Pattern Play: These Overstock side tables came with a black top. “I had Scenic mimic a terrazzo look on them using paint, and we carried that through to the bar on the other side,” Elliott says.
Safe Passage: The aluminum railing was constructed in-house. “We found a few existing, modern pool railings that worked, but we couldn’t get it shipped in time, so I just drew it out and our metalworkers in the shop actually built it,” shares Evaschen.
The pair also took the directors’ needs into consideration before finalizing the 16-foot-high set. Elliott recalls, “When the directors first saw a rough outline of it in the shop, there was some concern about, ‘Is it too high?’ or is it too this or that? It has to be high enough for us to get the depth of the tank that we needed; that was something that Frank really wanted, that if people wanted to be immersed in it, they could be. He didn’t want it, you know, a foot deep or to look a little bit fake. So the directors took a pause to just sort of say, ‘Can we really do this?’ Luckily, the first shooting day, everything went really smoothly and they were able to do everything they needed to do and move around the pool. The only thing we had to adjust is that we made the surface of the pool [decking] a little too slick with the treatment that we had, so while we had a day off at the pool, we put down kind of an invisible grip on it so that nobody slips. We didn’t really realize what footwear people were going to be in and it turns out that most of the kids want to be barefoot by it, which is kind of fun. So we doubled back and put a little traction down.”
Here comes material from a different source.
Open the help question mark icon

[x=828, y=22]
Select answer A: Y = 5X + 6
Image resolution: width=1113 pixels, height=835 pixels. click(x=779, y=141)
In terms of its aesthetics, some of the design was dictated by existing elements of the hotel, “to really suggest that this is another part of the Metro Court,” Evaschen notes. That includes the backdrop views of the Port Charles skyline. “About a year ago, we updated the view for the restaurant terrace. That was just a small crop of a larger image, and because we’re in the same hotel, I took a different perspective of the same view to connect it visually.”
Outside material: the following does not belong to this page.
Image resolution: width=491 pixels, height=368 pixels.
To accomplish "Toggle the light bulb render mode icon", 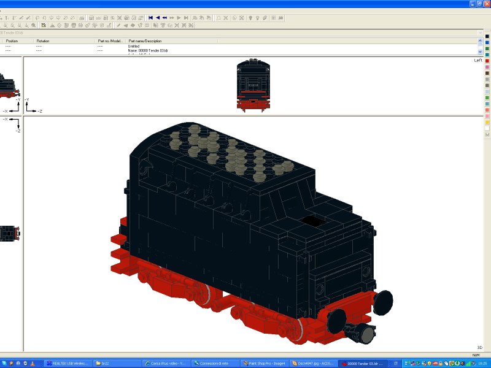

Elliott took the lead on dressing and decorating the set and choosing its color scheme. “Frank left us tons of creative room to do our thing,” she praises. “He’s really our muse.” She was thrilled with his reaction when he saw the finished product. “Frank is a man of few words but he said, ‘This is the jewel in the crown of your sets,’ and I was like, ‘Oh, my gosh, this is the highest compliment!’ ”
The actors gave rave reviews, as well. Grins Elliott, “Finola [Hughes, Anna] wanted to know where we got the lounge chairs and she just reported back that she bought some, so that was good. And when Laura [Wright, Carly] walked in, she was like, ‘Oh, my God!’ It’s her hotel, so I always like to get Carly’s feedback [laughs].”